Records from a data source
BEGIN

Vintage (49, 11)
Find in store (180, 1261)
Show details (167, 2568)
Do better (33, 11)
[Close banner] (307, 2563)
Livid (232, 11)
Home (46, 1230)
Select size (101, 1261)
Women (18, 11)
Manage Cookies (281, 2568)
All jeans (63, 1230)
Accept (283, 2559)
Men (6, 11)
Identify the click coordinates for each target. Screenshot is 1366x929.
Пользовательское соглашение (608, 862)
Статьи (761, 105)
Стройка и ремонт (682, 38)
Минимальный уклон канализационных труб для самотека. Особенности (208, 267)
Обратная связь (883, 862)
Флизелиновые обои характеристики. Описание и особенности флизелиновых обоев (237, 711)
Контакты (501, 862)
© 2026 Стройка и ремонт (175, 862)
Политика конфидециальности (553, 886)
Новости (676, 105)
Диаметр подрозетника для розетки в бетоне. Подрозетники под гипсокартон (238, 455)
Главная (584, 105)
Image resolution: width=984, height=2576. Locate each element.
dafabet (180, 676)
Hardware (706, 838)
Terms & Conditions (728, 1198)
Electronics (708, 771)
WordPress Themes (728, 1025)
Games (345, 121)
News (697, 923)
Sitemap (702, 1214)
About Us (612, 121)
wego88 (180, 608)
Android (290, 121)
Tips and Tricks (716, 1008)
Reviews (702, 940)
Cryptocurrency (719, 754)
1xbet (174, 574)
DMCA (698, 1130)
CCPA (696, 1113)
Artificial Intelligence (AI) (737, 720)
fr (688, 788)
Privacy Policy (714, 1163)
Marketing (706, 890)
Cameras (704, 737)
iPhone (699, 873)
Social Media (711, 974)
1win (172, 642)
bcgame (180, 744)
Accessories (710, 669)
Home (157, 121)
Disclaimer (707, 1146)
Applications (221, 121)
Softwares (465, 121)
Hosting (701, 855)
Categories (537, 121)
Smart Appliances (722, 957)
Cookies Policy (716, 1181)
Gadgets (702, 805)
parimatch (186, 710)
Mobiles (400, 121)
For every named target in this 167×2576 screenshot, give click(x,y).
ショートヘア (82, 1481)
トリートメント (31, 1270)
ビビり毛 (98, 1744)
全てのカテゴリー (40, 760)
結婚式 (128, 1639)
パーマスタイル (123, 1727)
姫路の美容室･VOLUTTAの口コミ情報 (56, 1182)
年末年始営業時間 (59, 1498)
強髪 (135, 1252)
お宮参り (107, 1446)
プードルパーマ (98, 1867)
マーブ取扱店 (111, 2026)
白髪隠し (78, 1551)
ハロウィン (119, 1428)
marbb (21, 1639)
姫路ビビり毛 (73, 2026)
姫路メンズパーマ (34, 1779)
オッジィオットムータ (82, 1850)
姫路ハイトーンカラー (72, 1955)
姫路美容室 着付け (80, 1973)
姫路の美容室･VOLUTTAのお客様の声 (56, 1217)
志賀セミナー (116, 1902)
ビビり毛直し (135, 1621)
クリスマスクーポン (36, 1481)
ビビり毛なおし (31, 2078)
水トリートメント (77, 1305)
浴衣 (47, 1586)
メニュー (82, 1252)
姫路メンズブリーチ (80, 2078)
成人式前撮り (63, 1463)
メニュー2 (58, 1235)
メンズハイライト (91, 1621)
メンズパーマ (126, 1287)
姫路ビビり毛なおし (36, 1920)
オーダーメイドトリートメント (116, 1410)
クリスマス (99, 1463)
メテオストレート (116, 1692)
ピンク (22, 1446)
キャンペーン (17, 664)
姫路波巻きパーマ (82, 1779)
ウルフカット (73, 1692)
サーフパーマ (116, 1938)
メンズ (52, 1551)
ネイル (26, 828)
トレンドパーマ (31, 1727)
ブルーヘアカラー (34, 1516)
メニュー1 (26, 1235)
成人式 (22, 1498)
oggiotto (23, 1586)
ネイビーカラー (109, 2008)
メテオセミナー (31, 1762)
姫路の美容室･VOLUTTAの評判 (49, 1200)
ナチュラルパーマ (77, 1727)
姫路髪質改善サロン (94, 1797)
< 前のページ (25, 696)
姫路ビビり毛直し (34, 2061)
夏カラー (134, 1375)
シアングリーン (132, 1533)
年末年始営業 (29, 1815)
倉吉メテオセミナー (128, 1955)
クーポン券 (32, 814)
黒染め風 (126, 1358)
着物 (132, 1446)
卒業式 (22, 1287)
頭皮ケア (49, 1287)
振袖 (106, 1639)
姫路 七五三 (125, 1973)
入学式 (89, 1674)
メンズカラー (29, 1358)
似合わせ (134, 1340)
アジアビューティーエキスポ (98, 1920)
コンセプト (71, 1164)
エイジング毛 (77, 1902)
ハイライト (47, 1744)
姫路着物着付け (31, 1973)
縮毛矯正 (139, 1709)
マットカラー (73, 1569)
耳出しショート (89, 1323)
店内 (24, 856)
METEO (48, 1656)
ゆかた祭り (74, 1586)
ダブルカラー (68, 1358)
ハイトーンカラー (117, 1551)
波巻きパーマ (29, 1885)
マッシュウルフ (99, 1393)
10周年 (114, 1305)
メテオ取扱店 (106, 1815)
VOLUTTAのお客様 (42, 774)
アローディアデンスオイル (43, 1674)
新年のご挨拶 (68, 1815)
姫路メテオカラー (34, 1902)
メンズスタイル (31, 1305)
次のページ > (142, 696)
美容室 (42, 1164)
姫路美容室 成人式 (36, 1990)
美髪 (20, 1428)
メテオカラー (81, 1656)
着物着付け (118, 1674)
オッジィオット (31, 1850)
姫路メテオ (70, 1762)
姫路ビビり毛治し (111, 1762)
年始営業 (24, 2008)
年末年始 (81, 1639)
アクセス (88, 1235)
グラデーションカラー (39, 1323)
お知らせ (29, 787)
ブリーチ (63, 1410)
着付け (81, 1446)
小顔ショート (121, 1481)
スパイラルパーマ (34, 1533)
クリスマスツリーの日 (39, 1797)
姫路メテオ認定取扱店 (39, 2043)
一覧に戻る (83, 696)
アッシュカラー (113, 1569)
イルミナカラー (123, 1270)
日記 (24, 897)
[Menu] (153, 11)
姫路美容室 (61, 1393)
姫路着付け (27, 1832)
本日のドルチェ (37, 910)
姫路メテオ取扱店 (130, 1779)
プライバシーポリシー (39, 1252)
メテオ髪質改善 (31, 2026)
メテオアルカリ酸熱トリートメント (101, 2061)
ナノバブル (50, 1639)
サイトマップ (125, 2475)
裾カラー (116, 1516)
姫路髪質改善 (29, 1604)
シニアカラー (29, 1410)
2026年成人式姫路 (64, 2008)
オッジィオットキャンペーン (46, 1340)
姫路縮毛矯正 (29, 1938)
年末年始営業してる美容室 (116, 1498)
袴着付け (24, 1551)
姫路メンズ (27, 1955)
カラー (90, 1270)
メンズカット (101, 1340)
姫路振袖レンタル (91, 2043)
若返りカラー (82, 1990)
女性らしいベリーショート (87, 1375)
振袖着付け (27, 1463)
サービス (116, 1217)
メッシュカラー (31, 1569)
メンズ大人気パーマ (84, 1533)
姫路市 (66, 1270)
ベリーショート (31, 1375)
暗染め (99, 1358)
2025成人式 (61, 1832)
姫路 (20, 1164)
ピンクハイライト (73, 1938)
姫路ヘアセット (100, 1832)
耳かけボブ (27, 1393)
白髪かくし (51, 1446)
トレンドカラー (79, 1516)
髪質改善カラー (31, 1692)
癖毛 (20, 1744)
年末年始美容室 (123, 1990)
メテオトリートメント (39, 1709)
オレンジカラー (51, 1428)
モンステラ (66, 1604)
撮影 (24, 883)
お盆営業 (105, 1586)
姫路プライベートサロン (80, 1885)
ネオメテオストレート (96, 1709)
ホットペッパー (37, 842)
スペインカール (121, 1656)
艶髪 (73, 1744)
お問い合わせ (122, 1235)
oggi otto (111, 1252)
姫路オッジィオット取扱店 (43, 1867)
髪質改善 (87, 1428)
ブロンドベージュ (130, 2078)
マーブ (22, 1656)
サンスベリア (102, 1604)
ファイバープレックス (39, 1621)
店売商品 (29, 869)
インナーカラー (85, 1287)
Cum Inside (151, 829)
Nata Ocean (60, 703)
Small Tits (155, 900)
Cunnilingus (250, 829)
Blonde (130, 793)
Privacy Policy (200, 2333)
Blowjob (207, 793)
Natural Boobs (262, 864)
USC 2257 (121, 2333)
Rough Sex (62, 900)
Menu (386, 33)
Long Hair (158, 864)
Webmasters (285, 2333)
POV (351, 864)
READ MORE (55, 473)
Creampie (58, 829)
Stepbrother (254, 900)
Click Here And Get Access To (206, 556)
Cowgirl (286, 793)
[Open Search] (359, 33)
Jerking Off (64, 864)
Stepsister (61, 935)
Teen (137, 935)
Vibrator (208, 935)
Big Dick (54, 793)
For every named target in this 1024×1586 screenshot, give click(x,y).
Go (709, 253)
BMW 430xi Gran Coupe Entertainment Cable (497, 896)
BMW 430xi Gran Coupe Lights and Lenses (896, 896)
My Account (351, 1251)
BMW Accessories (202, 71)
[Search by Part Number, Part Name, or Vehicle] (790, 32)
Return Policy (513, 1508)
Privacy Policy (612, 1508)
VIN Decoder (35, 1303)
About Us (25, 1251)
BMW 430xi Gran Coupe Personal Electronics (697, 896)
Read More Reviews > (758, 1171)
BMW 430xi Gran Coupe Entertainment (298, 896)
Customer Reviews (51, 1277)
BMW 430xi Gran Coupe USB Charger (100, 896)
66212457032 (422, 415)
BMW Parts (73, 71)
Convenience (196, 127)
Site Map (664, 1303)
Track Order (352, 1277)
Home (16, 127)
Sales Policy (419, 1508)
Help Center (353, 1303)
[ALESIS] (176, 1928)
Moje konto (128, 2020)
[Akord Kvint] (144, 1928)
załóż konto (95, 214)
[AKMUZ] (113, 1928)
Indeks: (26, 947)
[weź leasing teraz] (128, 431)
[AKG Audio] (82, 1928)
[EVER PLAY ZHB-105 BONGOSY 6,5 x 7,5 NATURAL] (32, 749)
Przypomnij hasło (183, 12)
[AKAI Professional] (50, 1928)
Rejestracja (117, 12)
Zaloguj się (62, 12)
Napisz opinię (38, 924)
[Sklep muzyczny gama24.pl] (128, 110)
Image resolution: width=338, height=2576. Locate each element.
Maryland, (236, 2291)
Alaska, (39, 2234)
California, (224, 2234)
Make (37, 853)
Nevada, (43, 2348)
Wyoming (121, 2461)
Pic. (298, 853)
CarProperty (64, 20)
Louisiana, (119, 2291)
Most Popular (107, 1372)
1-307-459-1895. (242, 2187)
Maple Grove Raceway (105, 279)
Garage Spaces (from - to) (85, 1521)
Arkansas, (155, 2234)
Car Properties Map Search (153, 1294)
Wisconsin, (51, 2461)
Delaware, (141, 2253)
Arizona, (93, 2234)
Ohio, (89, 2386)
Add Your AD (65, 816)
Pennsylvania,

END

[WHAT YOU NEED TO DO] Which lines run from the one holding "新年のご挨拶 (68, 1815)" through the one holding "マーブ (22, 1656)" in the records above? Repeat them exactly, both included, and nothing more.

[SOLVED PROBLEM]
新年のご挨拶 (68, 1815)
姫路メテオカラー (34, 1902)
メンズスタイル (31, 1305)
次のページ > (142, 696)
美容室 (42, 1164)
姫路美容室 成人式 (36, 1990)
美髪 (20, 1428)
メテオカラー (81, 1656)
着物着付け (118, 1674)
オッジィオット (31, 1850)
姫路メテオ (70, 1762)
姫路ビビり毛治し (111, 1762)
年始営業 (24, 2008)
年末年始 (81, 1639)
アクセス (88, 1235)
グラデーションカラー (39, 1323)
お知らせ (29, 787)
ブリーチ (63, 1410)
着付け (81, 1446)
小顔ショート (121, 1481)
スパイラルパーマ (34, 1533)
クリスマスツリーの日 (39, 1797)
姫路メテオ認定取扱店 (39, 2043)
一覧に戻る (83, 696)
アッシュカラー (113, 1569)
イルミナカラー (123, 1270)
日記 (24, 897)
[Menu] (153, 11)
姫路美容室 (61, 1393)
姫路着付け (27, 1832)
本日のドルチェ (37, 910)
姫路メテオ取扱店 (130, 1779)
プライバシーポリシー (39, 1252)
メテオ髪質改善 (31, 2026)
メテオアルカリ酸熱トリートメント (101, 2061)
ナノバブル (50, 1639)
サイトマップ (125, 2475)
裾カラー (116, 1516)
姫路髪質改善 (29, 1604)
シニアカラー (29, 1410)
2026年成人式姫路 (64, 2008)
オッジィオットキャンペーン (46, 1340)
姫路縮毛矯正 (29, 1938)
年末年始営業してる美容室 (116, 1498)
袴着付け (24, 1551)
姫路メンズ (27, 1955)
カラー (90, 1270)
メンズカット (101, 1340)
姫路振袖レンタル (91, 2043)
若返りカラー (82, 1990)
女性らしいベリーショート (87, 1375)
振袖着付け (27, 1463)
サービス (116, 1217)
メッシュカラー (31, 1569)
メンズ大人気パーマ (84, 1533)
姫路市 (66, 1270)
ベリーショート (31, 1375)
暗染め (99, 1358)
2025成人式 (61, 1832)
姫路 (20, 1164)
ピンクハイライト (73, 1938)
姫路ヘアセット (100, 1832)
耳かけボブ (27, 1393)
白髪かくし (51, 1446)
トレンドカラー (79, 1516)
髪質改善カラー (31, 1692)
癖毛 (20, 1744)
年末年始美容室 (123, 1990)
メテオトリートメント (39, 1709)
オレンジカラー (51, 1428)
モンステラ (66, 1604)
撮影 (24, 883)
お盆営業 (105, 1586)
姫路プライベートサロン (80, 1885)
ネオメテオストレート (96, 1709)
ホットペッパー (37, 842)
スペインカール (121, 1656)
艶髪 (73, 1744)
お問い合わせ (122, 1235)
oggi otto (111, 1252)
姫路オッジィオット取扱店 (43, 1867)
髪質改善 (87, 1428)
ブロンドベージュ (130, 2078)
マーブ (22, 1656)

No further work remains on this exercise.